§ INPUT RECORDS:
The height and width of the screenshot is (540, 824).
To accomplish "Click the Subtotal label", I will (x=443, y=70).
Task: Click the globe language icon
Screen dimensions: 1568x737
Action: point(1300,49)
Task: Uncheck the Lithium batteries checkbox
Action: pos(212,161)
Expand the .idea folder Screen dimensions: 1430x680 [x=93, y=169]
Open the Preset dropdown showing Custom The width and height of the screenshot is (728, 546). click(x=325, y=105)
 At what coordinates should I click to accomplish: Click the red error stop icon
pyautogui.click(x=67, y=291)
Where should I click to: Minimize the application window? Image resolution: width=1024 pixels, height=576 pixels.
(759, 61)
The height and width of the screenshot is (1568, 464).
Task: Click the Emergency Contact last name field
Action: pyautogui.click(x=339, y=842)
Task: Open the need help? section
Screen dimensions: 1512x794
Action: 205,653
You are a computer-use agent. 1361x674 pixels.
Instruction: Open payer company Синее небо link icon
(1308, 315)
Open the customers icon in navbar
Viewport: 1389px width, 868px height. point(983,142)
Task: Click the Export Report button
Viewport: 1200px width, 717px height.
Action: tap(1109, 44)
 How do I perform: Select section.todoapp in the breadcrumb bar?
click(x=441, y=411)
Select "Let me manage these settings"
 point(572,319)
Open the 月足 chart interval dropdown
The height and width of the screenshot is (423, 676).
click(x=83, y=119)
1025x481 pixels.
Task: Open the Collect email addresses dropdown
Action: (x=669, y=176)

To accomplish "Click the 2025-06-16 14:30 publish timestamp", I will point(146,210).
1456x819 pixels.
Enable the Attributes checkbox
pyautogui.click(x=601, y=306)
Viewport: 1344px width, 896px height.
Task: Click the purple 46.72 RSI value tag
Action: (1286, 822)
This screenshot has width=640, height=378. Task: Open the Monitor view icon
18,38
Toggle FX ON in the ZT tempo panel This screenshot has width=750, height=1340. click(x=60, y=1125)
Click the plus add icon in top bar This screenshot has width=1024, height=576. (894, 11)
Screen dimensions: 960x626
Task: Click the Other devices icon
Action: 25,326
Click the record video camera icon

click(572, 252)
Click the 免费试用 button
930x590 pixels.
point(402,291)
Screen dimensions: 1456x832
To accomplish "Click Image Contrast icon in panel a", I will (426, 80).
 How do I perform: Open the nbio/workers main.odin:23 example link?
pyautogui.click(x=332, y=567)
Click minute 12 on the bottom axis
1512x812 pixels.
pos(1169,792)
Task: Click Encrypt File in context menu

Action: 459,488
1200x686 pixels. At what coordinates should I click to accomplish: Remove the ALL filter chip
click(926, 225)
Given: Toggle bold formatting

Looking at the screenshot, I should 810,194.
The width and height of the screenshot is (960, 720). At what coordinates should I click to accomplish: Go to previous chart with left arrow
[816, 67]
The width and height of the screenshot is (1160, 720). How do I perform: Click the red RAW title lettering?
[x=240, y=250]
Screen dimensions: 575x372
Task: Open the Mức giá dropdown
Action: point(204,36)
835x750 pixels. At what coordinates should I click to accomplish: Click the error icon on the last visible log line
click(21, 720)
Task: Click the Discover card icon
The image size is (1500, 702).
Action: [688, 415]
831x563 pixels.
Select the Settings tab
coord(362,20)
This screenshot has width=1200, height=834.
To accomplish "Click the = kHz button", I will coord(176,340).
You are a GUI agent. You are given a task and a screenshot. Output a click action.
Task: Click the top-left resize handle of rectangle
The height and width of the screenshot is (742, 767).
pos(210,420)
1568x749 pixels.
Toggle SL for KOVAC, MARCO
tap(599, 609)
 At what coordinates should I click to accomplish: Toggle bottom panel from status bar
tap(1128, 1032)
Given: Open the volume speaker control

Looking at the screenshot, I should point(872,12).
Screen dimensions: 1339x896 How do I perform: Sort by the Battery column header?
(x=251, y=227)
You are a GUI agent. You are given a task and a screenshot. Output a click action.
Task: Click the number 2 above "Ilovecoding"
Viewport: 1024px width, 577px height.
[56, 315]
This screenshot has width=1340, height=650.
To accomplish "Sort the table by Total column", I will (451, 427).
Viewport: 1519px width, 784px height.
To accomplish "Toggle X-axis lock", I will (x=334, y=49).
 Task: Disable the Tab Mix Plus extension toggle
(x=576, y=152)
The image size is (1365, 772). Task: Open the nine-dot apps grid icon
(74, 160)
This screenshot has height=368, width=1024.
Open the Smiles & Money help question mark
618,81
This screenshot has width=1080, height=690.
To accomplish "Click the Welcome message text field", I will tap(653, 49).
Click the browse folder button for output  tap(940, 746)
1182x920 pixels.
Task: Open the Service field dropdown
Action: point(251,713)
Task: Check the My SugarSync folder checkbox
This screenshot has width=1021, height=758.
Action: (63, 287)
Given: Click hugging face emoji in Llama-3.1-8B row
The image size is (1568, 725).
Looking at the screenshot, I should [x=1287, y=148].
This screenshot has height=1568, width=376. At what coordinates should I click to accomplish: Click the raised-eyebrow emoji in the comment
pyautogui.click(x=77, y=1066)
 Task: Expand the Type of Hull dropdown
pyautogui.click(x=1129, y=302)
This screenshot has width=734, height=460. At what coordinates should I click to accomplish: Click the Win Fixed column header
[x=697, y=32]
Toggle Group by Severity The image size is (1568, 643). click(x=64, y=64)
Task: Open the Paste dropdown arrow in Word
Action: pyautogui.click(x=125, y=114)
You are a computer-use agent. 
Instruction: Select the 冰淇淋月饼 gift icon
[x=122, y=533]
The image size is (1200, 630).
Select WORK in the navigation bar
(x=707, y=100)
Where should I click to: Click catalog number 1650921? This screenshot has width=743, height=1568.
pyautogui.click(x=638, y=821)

§ WHAT IS NEEDED: Reproduce all of the material above, line for line, with no changes.

§ EXERCISE RESPONSE:
The height and width of the screenshot is (540, 824).
To accomplish "Click the Subtotal label", I will (x=443, y=70).
Task: Click the globe language icon
Screen dimensions: 1568x737
Action: point(1300,49)
Task: Uncheck the Lithium batteries checkbox
Action: pos(212,161)
Expand the .idea folder Screen dimensions: 1430x680 [x=93, y=169]
Open the Preset dropdown showing Custom The width and height of the screenshot is (728, 546). click(x=325, y=105)
 At what coordinates should I click to accomplish: Click the red error stop icon
pyautogui.click(x=67, y=291)
Where should I click to: Minimize the application window? Image resolution: width=1024 pixels, height=576 pixels.
(759, 61)
The height and width of the screenshot is (1568, 464).
Task: Click the Emergency Contact last name field
Action: pyautogui.click(x=339, y=842)
Task: Open the need help? section
Screen dimensions: 1512x794
Action: 205,653
You are a computer-use agent. 1361x674 pixels.
Instruction: Open payer company Синее небо link icon
(1308, 315)
Open the customers icon in navbar
Viewport: 1389px width, 868px height. point(983,142)
Task: Click the Export Report button
Viewport: 1200px width, 717px height.
Action: tap(1109, 44)
 How do I perform: Select section.todoapp in the breadcrumb bar?
click(x=441, y=411)
Select "Let me manage these settings"
 point(572,319)
Open the 月足 chart interval dropdown
The height and width of the screenshot is (423, 676).
click(x=83, y=119)
1025x481 pixels.
Task: Open the Collect email addresses dropdown
Action: (x=669, y=176)

To accomplish "Click the 2025-06-16 14:30 publish timestamp", I will point(146,210).
1456x819 pixels.
Enable the Attributes checkbox
pyautogui.click(x=601, y=306)
Viewport: 1344px width, 896px height.
Task: Click the purple 46.72 RSI value tag
Action: (1286, 822)
This screenshot has width=640, height=378. Task: Open the Monitor view icon
18,38
Toggle FX ON in the ZT tempo panel This screenshot has width=750, height=1340. click(x=60, y=1125)
Click the plus add icon in top bar This screenshot has width=1024, height=576. (894, 11)
Screen dimensions: 960x626
Task: Click the Other devices icon
Action: 25,326
Click the record video camera icon

click(572, 252)
Click the 免费试用 button
930x590 pixels.
point(402,291)
Screen dimensions: 1456x832
To accomplish "Click Image Contrast icon in panel a", I will (426, 80).
 How do I perform: Open the nbio/workers main.odin:23 example link?
pyautogui.click(x=332, y=567)
Click minute 12 on the bottom axis
1512x812 pixels.
pos(1169,792)
Task: Click Encrypt File in context menu

Action: 459,488
1200x686 pixels. At what coordinates should I click to accomplish: Remove the ALL filter chip
click(926, 225)
Given: Toggle bold formatting

Looking at the screenshot, I should 810,194.
The width and height of the screenshot is (960, 720). At what coordinates should I click to accomplish: Go to previous chart with left arrow
[816, 67]
The width and height of the screenshot is (1160, 720). How do I perform: Click the red RAW title lettering?
[x=240, y=250]
Screen dimensions: 575x372
Task: Open the Mức giá dropdown
Action: point(204,36)
835x750 pixels. At what coordinates should I click to accomplish: Click the error icon on the last visible log line
click(21, 720)
Task: Click the Discover card icon
The image size is (1500, 702).
Action: [688, 415]
831x563 pixels.
Select the Settings tab
coord(362,20)
This screenshot has width=1200, height=834.
To accomplish "Click the = kHz button", I will coord(176,340).
You are a GUI agent. You are given a task and a screenshot. Output a click action.
Task: Click the top-left resize handle of rectangle
The height and width of the screenshot is (742, 767).
pos(210,420)
1568x749 pixels.
Toggle SL for KOVAC, MARCO
tap(599, 609)
 At what coordinates should I click to accomplish: Toggle bottom panel from status bar
tap(1128, 1032)
Given: Open the volume speaker control

Looking at the screenshot, I should point(872,12).
Screen dimensions: 1339x896 How do I perform: Sort by the Battery column header?
(x=251, y=227)
You are a GUI agent. You are given a task and a screenshot. Output a click action.
Task: Click the number 2 above "Ilovecoding"
Viewport: 1024px width, 577px height.
[56, 315]
This screenshot has width=1340, height=650.
To accomplish "Sort the table by Total column", I will (451, 427).
Viewport: 1519px width, 784px height.
To accomplish "Toggle X-axis lock", I will (x=334, y=49).
 Task: Disable the Tab Mix Plus extension toggle
(x=576, y=152)
The image size is (1365, 772). Task: Open the nine-dot apps grid icon
(74, 160)
This screenshot has height=368, width=1024.
Open the Smiles & Money help question mark
618,81
This screenshot has width=1080, height=690.
To accomplish "Click the Welcome message text field", I will tap(653, 49).
Click the browse folder button for output  tap(940, 746)
1182x920 pixels.
Task: Open the Service field dropdown
Action: point(251,713)
Task: Check the My SugarSync folder checkbox
This screenshot has width=1021, height=758.
Action: (63, 287)
Given: Click hugging face emoji in Llama-3.1-8B row
The image size is (1568, 725).
Looking at the screenshot, I should [x=1287, y=148].
This screenshot has height=1568, width=376. At what coordinates should I click to accomplish: Click the raised-eyebrow emoji in the comment
pyautogui.click(x=77, y=1066)
 Task: Expand the Type of Hull dropdown
pyautogui.click(x=1129, y=302)
This screenshot has width=734, height=460. At what coordinates should I click to accomplish: Click the Win Fixed column header
[x=697, y=32]
Toggle Group by Severity The image size is (1568, 643). click(x=64, y=64)
Task: Open the Paste dropdown arrow in Word
Action: pyautogui.click(x=125, y=114)
You are a computer-use agent. 
Instruction: Select the 冰淇淋月饼 gift icon
[x=122, y=533]
The image size is (1200, 630).
Select WORK in the navigation bar
(x=707, y=100)
Where should I click to: Click catalog number 1650921? This screenshot has width=743, height=1568.
pyautogui.click(x=638, y=821)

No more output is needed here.